A Quantitative Systems Pharmacology Model for the Key Interleukins Involved in Crohn's Disease

Abstract

Crohn's disease (CD) is a complex inflammatory bowel disease whose pathogenesis appears to involve several immunologic defects causing functional impairment of the gut. Its complexity and the reported loss of effectiveness over time of standard of care together with the increase in its worldwide incidence require the application of techniques aiming to find new therapeutic strategies. Currently, systems pharmacology modeling has been gaining importance as it integrates the available knowledge of the system into a single computational model.

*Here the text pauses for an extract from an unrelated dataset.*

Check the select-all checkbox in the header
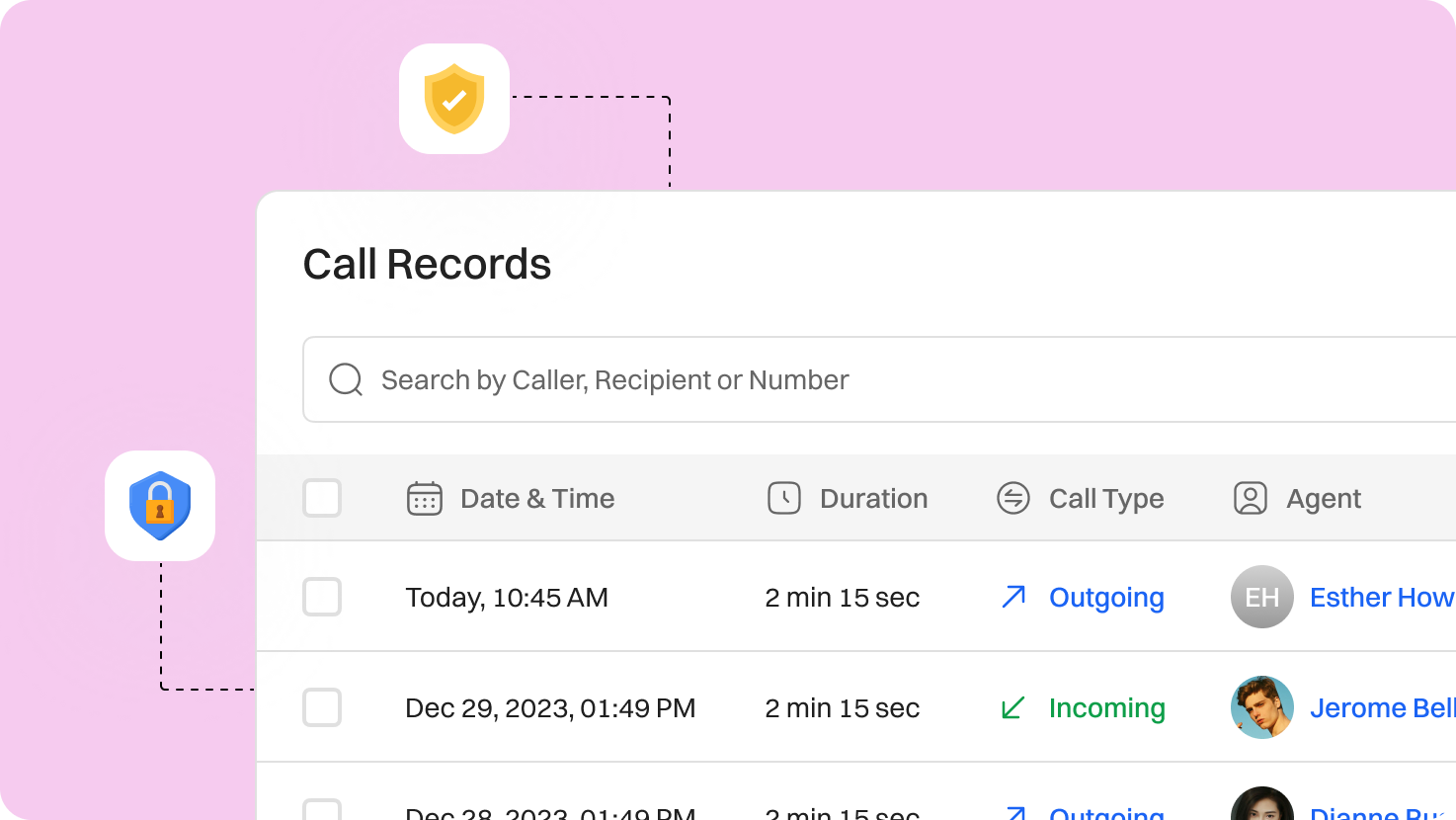1456x820 pixels. (322, 499)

In this work, the following workflow for robust application of systems pharmacology modeling was followed: 1) scope definition; 2) species selection and circulating plasma levels based on a search in the literature; 3) representation of model topology and parametrization of the interactions, after literature data extraction and curation, and the implementation of ordinary differential equations in SimBiology (MATLAB version R2018b); and 4) model curation and evaluation by visual comparison of simulated interleukin (IL) concentrations with the reported levels in plasma, and sensitivity analysis performed to confirm model robustness and identify the most influential parameters. Finally, 5) exposure to two dose levels of recombinant human IL10 was evaluated by simulation and comparison with reported clinical study results. In summary, we present a quantitative systems pharmacology model for the main ILs involved in CD developed using a standardized methodology and supported by a comprehensive repository summarizing the most relevant literature in the field. However, it has to be taken into account that external validation is still pending as available clinical data were primarily used for model training. SIGNIFICANCE STATEMENT: Crohn's disease (CD) is a complex heterogeneous inflammatory bowel disorder. Systems pharmacology modeling offers a great opportunity for integration of the available knowledge on the disease using a computational framework. As a result of this work, a comprehensive repository along with a quantitative systems pharmacology model for the main interleukins involved in CD is provided. This model is useful for the in silico evaluation of biomarkers and potential therapeutic targets and can be adapted to address research gaps regarding CD.